> [WHAT YOU ARE ASKED TO DO]
Lines to restate from the data below: from the one containing "Screen dimensions: 1919x981" to the one containing "Task: Rate the reply as 不满意", both included. Give them again exactly, and only them.

> [RECORDS SHOWN]
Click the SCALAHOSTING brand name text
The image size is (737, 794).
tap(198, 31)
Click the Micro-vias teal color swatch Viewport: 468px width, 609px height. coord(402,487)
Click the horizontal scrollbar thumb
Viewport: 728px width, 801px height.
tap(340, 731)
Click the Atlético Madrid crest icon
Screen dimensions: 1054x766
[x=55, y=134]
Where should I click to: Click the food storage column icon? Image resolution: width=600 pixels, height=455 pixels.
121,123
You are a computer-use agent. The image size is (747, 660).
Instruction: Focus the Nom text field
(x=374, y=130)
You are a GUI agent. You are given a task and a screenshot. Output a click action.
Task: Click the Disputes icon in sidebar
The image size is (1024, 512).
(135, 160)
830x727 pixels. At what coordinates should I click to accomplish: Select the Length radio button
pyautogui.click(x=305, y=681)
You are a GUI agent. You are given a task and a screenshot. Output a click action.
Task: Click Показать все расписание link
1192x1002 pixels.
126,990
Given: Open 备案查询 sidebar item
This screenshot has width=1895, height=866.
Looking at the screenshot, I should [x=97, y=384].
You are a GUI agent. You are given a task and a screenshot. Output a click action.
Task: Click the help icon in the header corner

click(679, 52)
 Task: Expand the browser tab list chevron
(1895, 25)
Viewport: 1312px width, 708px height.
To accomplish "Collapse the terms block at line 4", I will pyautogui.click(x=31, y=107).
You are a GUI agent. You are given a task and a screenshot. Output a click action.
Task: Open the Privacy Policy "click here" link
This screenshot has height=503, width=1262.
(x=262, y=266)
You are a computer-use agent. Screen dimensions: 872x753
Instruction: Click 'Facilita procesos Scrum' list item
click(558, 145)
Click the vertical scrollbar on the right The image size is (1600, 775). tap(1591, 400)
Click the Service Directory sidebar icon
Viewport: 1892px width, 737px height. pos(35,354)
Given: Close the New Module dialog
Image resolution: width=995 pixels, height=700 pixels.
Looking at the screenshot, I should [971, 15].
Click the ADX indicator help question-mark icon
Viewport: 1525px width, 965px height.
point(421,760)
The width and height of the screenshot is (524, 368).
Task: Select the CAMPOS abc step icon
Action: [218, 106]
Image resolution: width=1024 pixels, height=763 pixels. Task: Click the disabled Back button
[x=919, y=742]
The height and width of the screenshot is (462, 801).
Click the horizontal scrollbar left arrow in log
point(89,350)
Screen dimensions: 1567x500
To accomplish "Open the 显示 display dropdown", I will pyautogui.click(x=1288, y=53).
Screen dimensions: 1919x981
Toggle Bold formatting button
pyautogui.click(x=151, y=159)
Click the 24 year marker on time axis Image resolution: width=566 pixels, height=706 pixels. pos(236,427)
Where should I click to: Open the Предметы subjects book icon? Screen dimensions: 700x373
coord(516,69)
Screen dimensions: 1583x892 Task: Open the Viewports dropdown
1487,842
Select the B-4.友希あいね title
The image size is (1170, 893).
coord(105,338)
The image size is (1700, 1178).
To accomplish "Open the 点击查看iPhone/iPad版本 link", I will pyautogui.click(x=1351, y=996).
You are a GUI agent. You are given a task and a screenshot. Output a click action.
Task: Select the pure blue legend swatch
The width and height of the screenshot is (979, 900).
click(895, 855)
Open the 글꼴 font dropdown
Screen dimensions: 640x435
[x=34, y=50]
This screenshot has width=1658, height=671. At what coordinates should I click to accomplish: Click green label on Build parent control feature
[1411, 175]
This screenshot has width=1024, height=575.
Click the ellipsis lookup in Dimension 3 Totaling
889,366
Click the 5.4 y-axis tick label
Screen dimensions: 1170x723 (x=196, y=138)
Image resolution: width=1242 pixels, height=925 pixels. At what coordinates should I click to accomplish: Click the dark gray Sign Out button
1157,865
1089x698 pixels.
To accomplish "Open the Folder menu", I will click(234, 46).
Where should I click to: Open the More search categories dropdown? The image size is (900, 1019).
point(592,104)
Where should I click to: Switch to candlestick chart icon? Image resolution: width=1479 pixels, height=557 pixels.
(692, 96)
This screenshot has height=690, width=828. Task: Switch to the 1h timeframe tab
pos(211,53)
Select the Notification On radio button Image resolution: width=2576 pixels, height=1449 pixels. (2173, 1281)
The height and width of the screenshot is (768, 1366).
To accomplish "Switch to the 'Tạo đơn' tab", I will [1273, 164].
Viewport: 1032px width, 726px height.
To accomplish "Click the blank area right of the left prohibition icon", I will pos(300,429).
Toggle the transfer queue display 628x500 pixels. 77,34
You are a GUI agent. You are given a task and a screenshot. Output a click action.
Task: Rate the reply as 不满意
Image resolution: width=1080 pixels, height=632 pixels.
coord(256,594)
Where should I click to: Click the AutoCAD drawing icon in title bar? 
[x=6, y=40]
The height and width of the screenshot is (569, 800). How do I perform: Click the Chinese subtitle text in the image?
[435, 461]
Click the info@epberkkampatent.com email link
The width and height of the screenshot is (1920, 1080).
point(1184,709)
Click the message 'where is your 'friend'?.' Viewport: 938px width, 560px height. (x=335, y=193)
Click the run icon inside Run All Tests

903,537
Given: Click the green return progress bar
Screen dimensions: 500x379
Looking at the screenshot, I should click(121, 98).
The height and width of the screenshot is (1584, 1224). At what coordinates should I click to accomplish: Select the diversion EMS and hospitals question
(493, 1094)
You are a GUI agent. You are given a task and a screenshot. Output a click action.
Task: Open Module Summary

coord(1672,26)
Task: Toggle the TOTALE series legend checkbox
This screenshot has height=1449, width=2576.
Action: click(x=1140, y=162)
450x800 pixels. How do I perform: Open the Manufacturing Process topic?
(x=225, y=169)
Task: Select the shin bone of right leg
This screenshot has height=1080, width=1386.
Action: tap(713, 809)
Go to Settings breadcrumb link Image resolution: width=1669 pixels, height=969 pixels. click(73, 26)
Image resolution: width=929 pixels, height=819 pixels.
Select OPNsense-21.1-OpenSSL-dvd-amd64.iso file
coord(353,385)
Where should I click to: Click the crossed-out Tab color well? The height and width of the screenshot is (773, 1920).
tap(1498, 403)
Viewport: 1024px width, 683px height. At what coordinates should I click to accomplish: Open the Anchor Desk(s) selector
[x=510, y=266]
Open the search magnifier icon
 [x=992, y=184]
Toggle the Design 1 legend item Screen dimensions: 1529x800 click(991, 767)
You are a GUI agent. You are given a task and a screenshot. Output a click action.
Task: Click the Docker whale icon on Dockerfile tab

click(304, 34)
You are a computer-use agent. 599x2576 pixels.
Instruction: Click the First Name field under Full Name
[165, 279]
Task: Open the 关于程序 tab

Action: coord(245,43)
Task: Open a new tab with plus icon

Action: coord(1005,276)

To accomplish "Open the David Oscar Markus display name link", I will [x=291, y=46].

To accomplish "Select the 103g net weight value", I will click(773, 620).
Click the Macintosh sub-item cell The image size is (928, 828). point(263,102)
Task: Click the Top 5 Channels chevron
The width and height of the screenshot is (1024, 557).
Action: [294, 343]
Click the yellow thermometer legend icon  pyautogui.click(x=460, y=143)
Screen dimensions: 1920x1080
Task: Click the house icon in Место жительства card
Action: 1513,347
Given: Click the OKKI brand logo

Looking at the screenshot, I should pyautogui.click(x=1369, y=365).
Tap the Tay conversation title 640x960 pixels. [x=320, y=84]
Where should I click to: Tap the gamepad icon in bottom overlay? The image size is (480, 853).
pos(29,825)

> [WRITTEN REPLY]
Screen dimensions: 1919x981
Toggle Bold formatting button
pyautogui.click(x=151, y=159)
Click the 24 year marker on time axis Image resolution: width=566 pixels, height=706 pixels. pos(236,427)
Where should I click to: Open the Предметы subjects book icon? Screen dimensions: 700x373
coord(516,69)
Screen dimensions: 1583x892 Task: Open the Viewports dropdown
1487,842
Select the B-4.友希あいね title
The image size is (1170, 893).
coord(105,338)
The image size is (1700, 1178).
To accomplish "Open the 点击查看iPhone/iPad版本 link", I will pyautogui.click(x=1351, y=996).
You are a GUI agent. You are given a task and a screenshot. Output a click action.
Task: Select the pure blue legend swatch
The width and height of the screenshot is (979, 900).
click(895, 855)
Open the 글꼴 font dropdown
Screen dimensions: 640x435
[x=34, y=50]
This screenshot has width=1658, height=671. At what coordinates should I click to accomplish: Click green label on Build parent control feature
[1411, 175]
This screenshot has width=1024, height=575.
Click the ellipsis lookup in Dimension 3 Totaling
889,366
Click the 5.4 y-axis tick label
Screen dimensions: 1170x723 (x=196, y=138)
Image resolution: width=1242 pixels, height=925 pixels. At what coordinates should I click to accomplish: Click the dark gray Sign Out button
1157,865
1089x698 pixels.
To accomplish "Open the Folder menu", I will click(234, 46).
Where should I click to: Open the More search categories dropdown? The image size is (900, 1019).
point(592,104)
Where should I click to: Switch to candlestick chart icon? Image resolution: width=1479 pixels, height=557 pixels.
(692, 96)
This screenshot has height=690, width=828. Task: Switch to the 1h timeframe tab
pos(211,53)
Select the Notification On radio button Image resolution: width=2576 pixels, height=1449 pixels. (2173, 1281)
The height and width of the screenshot is (768, 1366).
To accomplish "Switch to the 'Tạo đơn' tab", I will [1273, 164].
Viewport: 1032px width, 726px height.
To accomplish "Click the blank area right of the left prohibition icon", I will pos(300,429).
Toggle the transfer queue display 628x500 pixels. 77,34
You are a GUI agent. You are given a task and a screenshot. Output a click action.
Task: Rate the reply as 不满意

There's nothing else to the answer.